I pazienti affetti da SMA possono attualmente ricevere, in Italia, tre terapie farmacologiche approvate da AIFA, sebbene con diverse indicazioni di rimborsabilità: nusinersen, onasemnogene abeparvovec e risdiplam. Nusinersen è il primo farmaco ad essere stato approvato (settembre 2017), è un oligonucleotide antisenso che modifica la trascrizione del gene SMN2 favorendo la produzione di proteina SMN funzionale. La somministrazione di nusinersen avviene per via intratecale, con una fase di carico iniziale e successivo mantenimento con infusioni ogni quattro mesi. Onasemnogene abeparvovec, approvata nel marzo 2021, è una terapia di sostituzione genica basata su vettore virale AAV9, che rilascia nelle cellule bersaglio una molecola di DNA contenente il gene SMN1 umano. Risdiplam, l’ultima terapia approvata (gennaio 2022), è una piccola molecola a somministrazione orale che funge da modificatore dello splicing di SMN2 e aumenta la produzione della proteina SMN ⁶.

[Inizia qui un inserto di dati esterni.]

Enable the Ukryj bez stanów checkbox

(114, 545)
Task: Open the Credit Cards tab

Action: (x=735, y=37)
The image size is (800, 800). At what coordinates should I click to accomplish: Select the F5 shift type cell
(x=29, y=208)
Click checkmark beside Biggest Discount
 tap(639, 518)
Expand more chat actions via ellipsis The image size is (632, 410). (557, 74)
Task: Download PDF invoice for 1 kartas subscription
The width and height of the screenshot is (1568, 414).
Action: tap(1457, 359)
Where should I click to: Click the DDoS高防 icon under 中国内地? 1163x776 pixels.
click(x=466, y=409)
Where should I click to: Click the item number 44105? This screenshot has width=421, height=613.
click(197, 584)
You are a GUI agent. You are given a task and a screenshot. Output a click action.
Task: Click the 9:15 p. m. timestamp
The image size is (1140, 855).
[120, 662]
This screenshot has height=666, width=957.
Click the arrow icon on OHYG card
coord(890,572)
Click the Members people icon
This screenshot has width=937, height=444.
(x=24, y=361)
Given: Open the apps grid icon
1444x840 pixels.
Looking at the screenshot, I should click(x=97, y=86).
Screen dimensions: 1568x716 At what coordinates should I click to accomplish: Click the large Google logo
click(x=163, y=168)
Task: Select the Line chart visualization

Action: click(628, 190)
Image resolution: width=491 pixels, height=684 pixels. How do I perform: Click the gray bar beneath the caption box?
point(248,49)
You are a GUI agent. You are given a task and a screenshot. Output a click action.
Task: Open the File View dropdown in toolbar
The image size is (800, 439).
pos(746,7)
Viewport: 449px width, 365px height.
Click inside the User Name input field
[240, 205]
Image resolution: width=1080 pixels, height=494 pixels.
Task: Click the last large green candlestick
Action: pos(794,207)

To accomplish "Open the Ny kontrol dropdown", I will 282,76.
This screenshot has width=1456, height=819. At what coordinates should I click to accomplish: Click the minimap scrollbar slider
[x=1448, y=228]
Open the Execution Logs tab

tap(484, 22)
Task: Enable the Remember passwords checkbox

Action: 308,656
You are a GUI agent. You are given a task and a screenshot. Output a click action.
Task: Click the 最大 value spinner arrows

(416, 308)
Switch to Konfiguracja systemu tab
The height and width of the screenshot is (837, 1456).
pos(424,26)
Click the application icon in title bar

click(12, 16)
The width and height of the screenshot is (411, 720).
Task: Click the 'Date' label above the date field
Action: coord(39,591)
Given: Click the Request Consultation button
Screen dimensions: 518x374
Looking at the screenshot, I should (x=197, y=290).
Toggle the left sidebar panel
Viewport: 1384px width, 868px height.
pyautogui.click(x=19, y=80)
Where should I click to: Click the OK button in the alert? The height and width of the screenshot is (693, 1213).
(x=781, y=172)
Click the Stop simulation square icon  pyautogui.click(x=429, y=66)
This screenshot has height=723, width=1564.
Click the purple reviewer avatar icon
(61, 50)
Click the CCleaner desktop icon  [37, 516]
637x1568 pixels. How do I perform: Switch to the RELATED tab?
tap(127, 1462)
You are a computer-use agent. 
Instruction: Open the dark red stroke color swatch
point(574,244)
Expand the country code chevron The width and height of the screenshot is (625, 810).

Le terapie approvate si sono dimostrate straordinariamente efficaci nel modificare la storia naturale della malattia, ma non sono attualmente disponibili evidenze rispetto al confronto di efficacia tra le diverse terapie farmacologiche. Il principale elemento che emerge è l’importanza della somministrazione precoce dei farmaci, in particolare nella SMA tipo 1, dove ritardare il trattamento oltre le due settimane dalla diagnosi potrebbe determinare esiti clinici significativi ⁷. Decisamente meglio conosciuti sono i profili di sicurezza delle terapie, almeno per il periodo di monitoraggio disponibile.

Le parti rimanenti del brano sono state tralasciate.